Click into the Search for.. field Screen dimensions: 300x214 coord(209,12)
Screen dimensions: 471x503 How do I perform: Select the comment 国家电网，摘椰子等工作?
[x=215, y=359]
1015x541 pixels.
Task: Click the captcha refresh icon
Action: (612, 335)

++++++++++

» TASK INSTRUCTIONS
Your answer must consist solely of the lines from the one containing "Screen dimensions: 471x503" through the last line of the entries, reproduced exactly.

» RESPONSE TO THIS TASK
Screen dimensions: 471x503 How do I perform: Select the comment 国家电网，摘椰子等工作?
[x=215, y=359]
1015x541 pixels.
Task: Click the captcha refresh icon
Action: (612, 335)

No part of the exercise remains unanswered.